先月気づいたのだが、勤め先の大和総研で執筆、掲載していた、「漢字文化圏における文字コードの過去・現在・未来」というレポートに、小形克宏さんのブログ (もじのなまえ) でレビュー (「キャラクターセットの情報交換からグリフセットの情報交換へ」) を頂いていた。

小形克宏さんは、INTERNET Watch の連載企画「小形克宏の「文字の海、ビットの舟」―― 文字コードが私たちに問いかけるもの」で知られる方である。そもそも、私はこの方に触発されてレポートを書いたようなものであり、レビューを頂けたこと自体、本望である。当のレポートについては、立てた主題の壮大さと比して、時間もページ数も私の能力もいささか不足し、個人的には少々消化不良で終わってしまった感がある。それでも言いたかったことはそれなりに伝わっていたようで、評価して頂き大変うれしく思った。どうもありがとうございます。

以下、いくつかコメント。

それから文字についてスッキリ視点が整理されていることも特徴。

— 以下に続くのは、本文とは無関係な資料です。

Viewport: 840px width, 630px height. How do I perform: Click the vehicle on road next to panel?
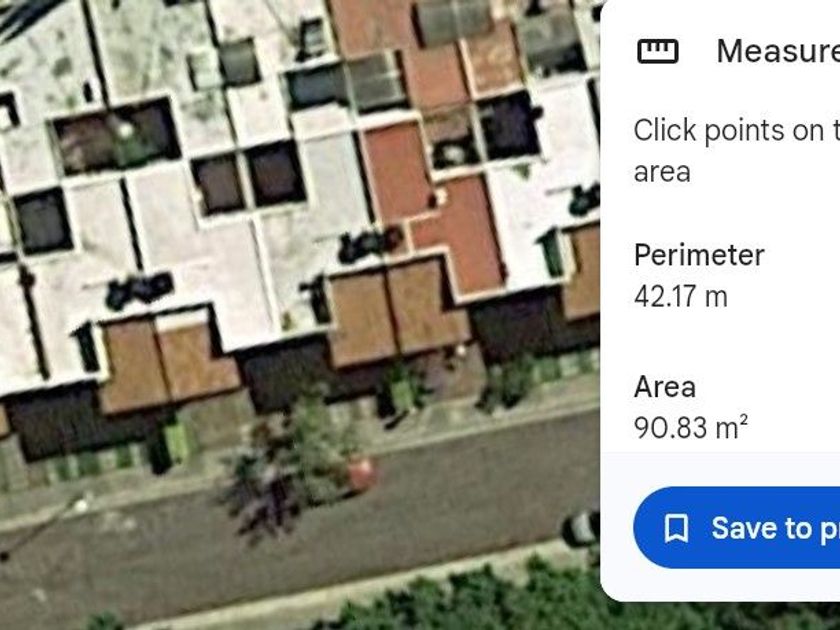tap(581, 529)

今まで僕はグリフ(Glyph)*1をJIS X 0208などにおける「字体」と、本当に同じに考えてよいのかためらっていましたが、この文章ではきっぱり同じに定義しており、僕としては「そっか、これでよかったんだ」と力を得ました。となると、グリフを包摂したものが文字コード規格の「キャラクター」(正確には制御文字を除いた図形文字)であるということになりますね。こうすればAdobe-Japan1-5なんかのグリフセットを、JISなどのキャラクターセットと同じ文脈で論じ分けることができます。おお、一歩前進だ。

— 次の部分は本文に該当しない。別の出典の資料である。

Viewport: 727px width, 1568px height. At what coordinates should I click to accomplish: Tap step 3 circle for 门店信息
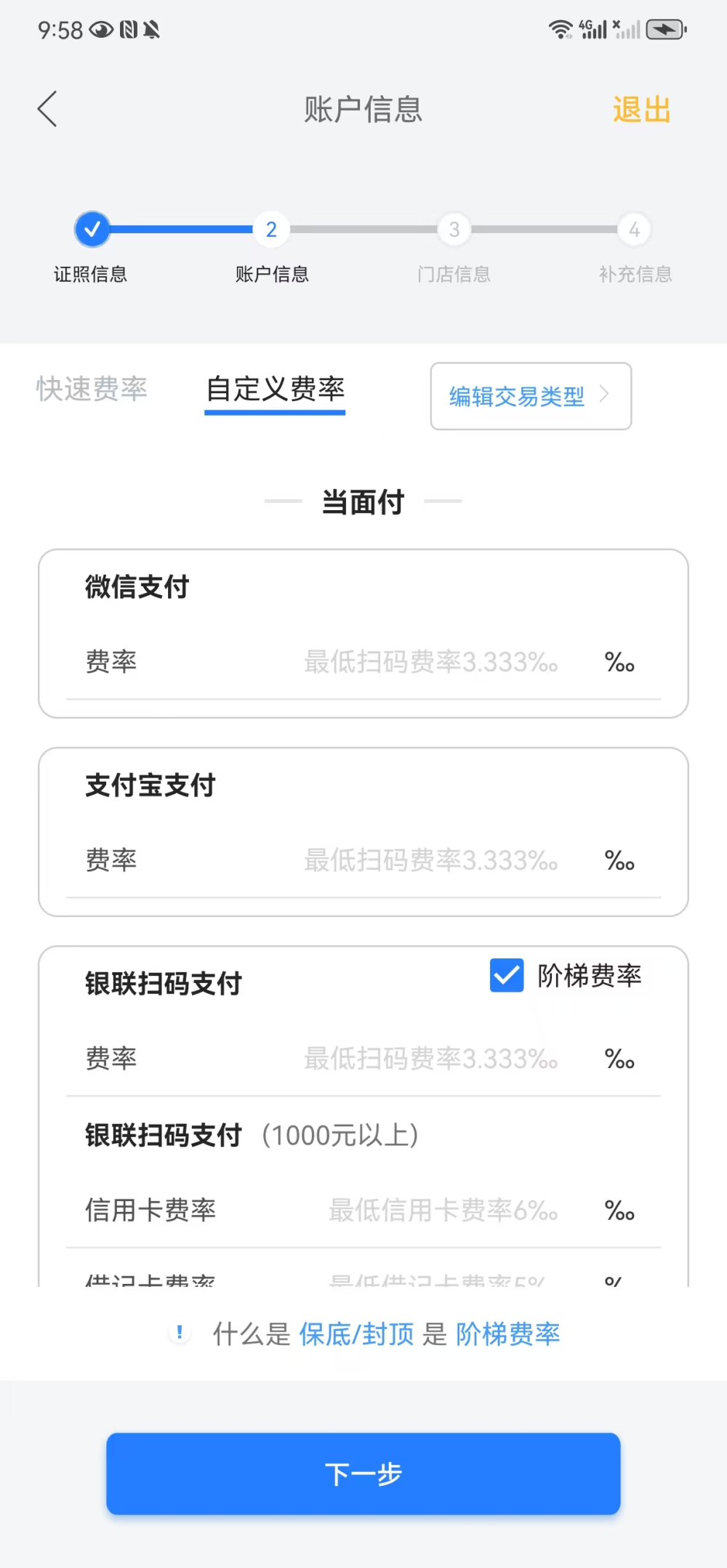point(454,230)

(もじのなまえ - キャラクターセットの情報交換からグリフセットの情報交換へ)

「グリフ (glyph)」と「字体」について、当のレポートでは、「きっぱり同じに定義」ではなく「同義と見なす」とした (PDF の28ページ)。小形さんと同様に私もかなり迷い、最終的には、レポートの脚注にも記した情報処理学会・情報規格調査会「文字コード標準体系専門委員会報告書」(2002年)  におおむね倣った。この報告書には以下のように記されている。

– 字体 (glyph)
文字の抽象的な形 (骨格) の概念で、文字の骨組みなどともいわれ、具体的に視覚化することは不可能である。(ISO/IEC TR15285、国語審議会資料などから。) 本委員会では、漢字部首も符号化文字に含まれる、という立場から、部首にも“字体 (glyph)”が存在すると考える。

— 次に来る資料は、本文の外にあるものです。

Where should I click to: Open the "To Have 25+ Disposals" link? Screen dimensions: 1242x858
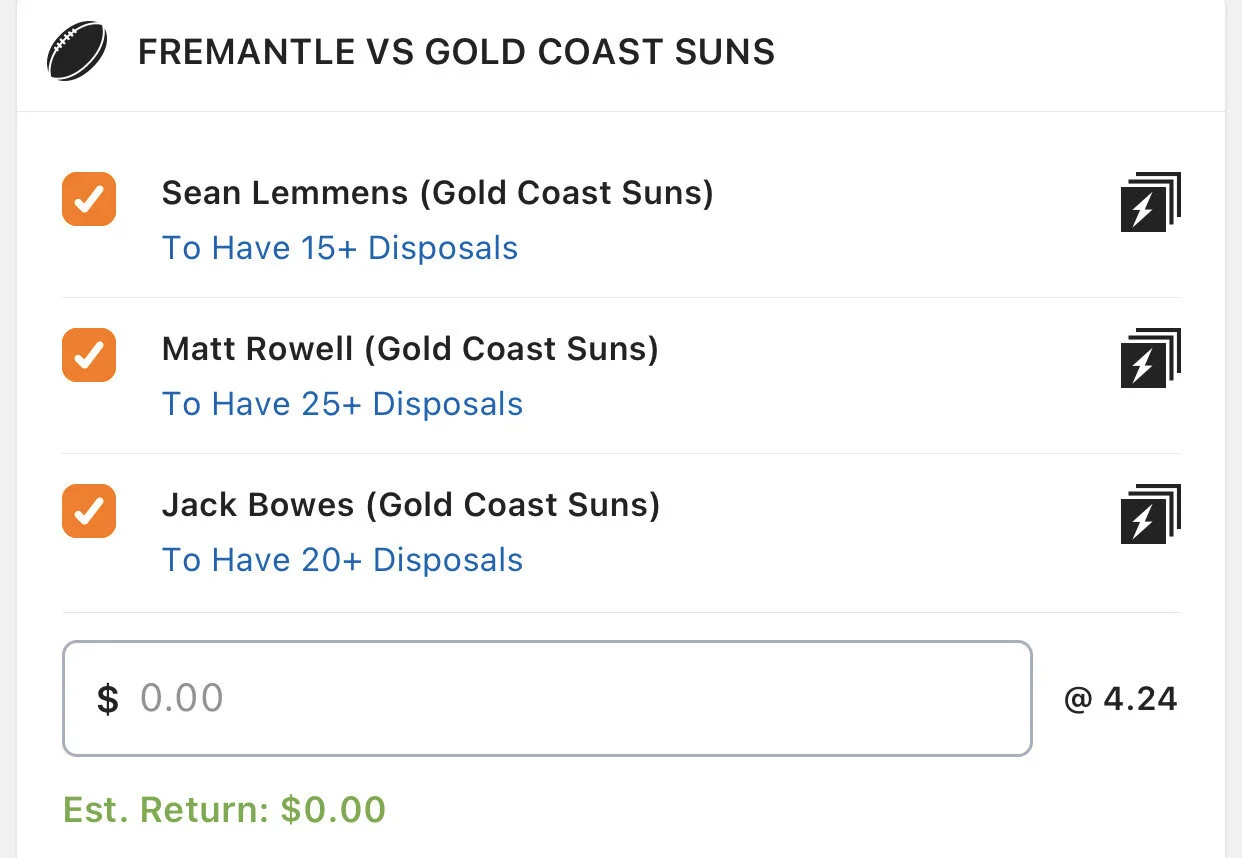point(342,404)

(情報処理学会・情報規格調査会, 「文字コード標準体系専門委員会報告書」 p.69, 2002.)

つまり、「字体」の英訳自体が「glyph」となっている。漢字の議論をする際には、これが適切だろう。そうすれば、(漢字の議論において) 「文字コード」と「グリフセット」を、字体包摂の有無によって明確に区別可能となり、議論がしやすくなる。小形さんのご指摘の通りである。

ただ、たとえばアルファベット2文字の「fi」が uniscribe によって一つのグリフとして扱われるということはあるし、「字体」と「glyph」は、一般的な定義としてはまったく同じではないのだろう。あくまで当レポートにおいては差し支えない、ということで、「同義と見なす」とした。「見なす」というのは、法律などで多用される、便利な表現である (濫用は禁物だろうが・・・)。

なお、参考文献として小形さんの連載 (「文字の海、ビットの舟」) を挙げさせていただいたことについて、現在は URL が変更されているとのご指摘を頂いた。勤め先の担当者に連絡して訂正させて頂いた。ご推察の通り、昔から拝読しています。連載の今後に期待しています。